» DOCUMENT EXTRACT
☆ ☆ ☆
Skip to content

rsleedbx/lakeflow_connect

Repository files navigation

Welcome to Databricks Lakeflow Connect Demo Kit

The demo kit makes a demo and PoC super simple:

  1. Creates a tiny database in the cloud
    1. Automatic secure names, passwords, firewall rules
  2. Configures the database
    1. Enable replication on the catalog and tables
  3. Starts the Lakeflow Connect
    1. Connection, staging and target schemas, Gateway and Ingestion pipelines, and Jobs
  4. Generates DMLs on tables
    1. insert, update, delete on primary key table intpk
    2. insert on non primary key table dtix
  5. Customize via CLIs
    1. Databricks CLI, database CLI, cloud CLI,

After two hours, all objects created are automatically deleted. A tiny database instance is created meant for a functional demo.

Don't reboot the laptop while the demo is running. Rebooting the laptop will kill the background cleanup jobs.

Install CLI tools

This is a one time task in the beginning. Copy and paste the commands in a terminal window to install CLI (one time or upgrade)

Steps to run a demo

  1. Open a new terminal using one of the ways below.
☆ ☆ ☆
» TASK GOAL
Write out the entire demo kit page word for word. Rely only on the demo kit page as your source.

» DATASET RECORDS
☆ ☆ ☆
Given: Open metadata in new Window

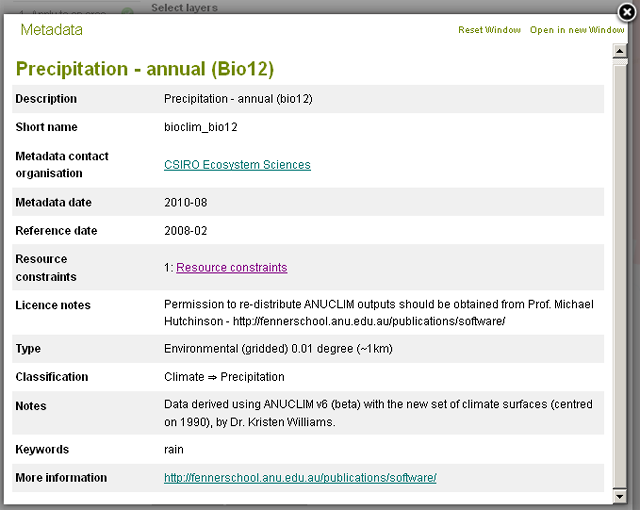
☆ ☆ ☆
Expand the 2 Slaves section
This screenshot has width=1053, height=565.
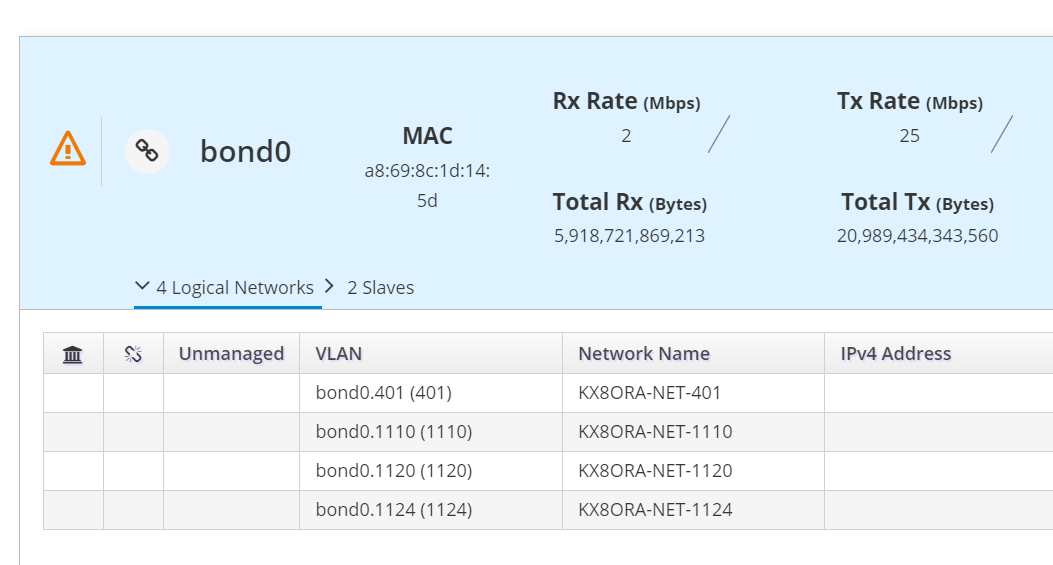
☆ ☆ ☆
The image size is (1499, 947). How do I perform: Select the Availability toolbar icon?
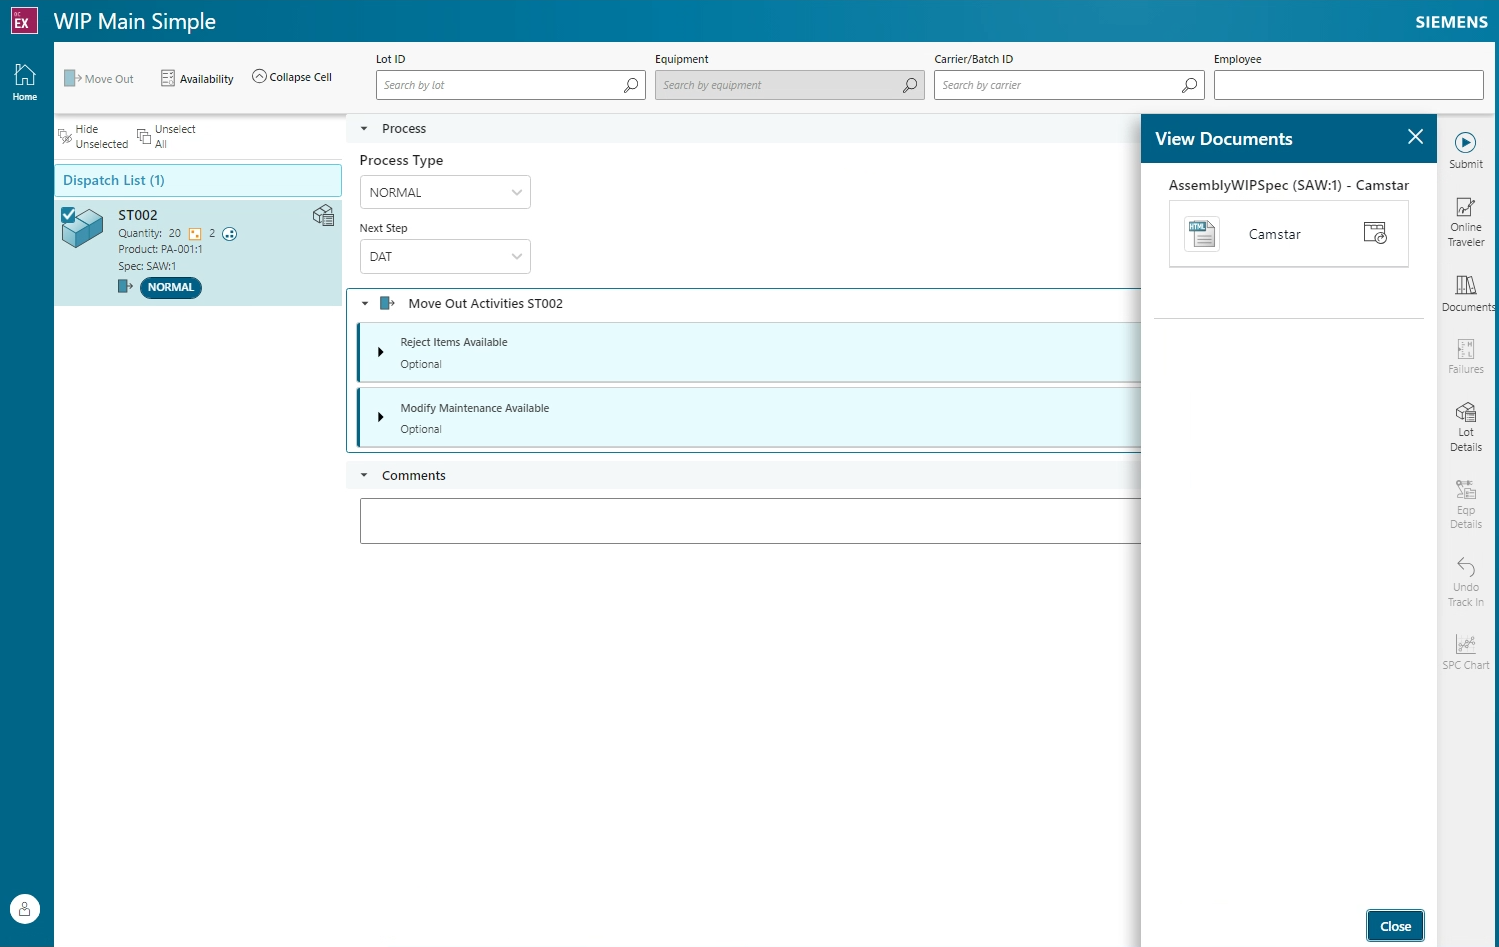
☆ ☆ ☆
» RESULT OF THE EXERCISE
Skip to content

rsleedbx/lakeflow_connect

Repository files navigation

Welcome to Databricks Lakeflow Connect Demo Kit

The demo kit makes a demo and PoC super simple:

  1. Creates a tiny database in the cloud
    1. Automatic secure names, passwords, firewall rules
  2. Configures the database
    1. Enable replication on the catalog and tables
  3. Starts the Lakeflow Connect
    1. Connection, staging and target schemas, Gateway and Ingestion pipelines, and Jobs
  4. Generates DMLs on tables
    1. insert, update, delete on primary key table intpk
    2. insert on non primary key table dtix
  5. Customize via CLIs
    1. Databricks CLI, database CLI, cloud CLI,

After two hours, all objects created are automatically deleted. A tiny database instance is created meant for a functional demo.

Don't reboot the laptop while the demo is running. Rebooting the laptop will kill the background cleanup jobs.

Install CLI tools

This is a one time task in the beginning. Copy and paste the commands in a terminal window to install CLI (one time or upgrade)

Steps to run a demo

  1. Open a new terminal using one of the ways below.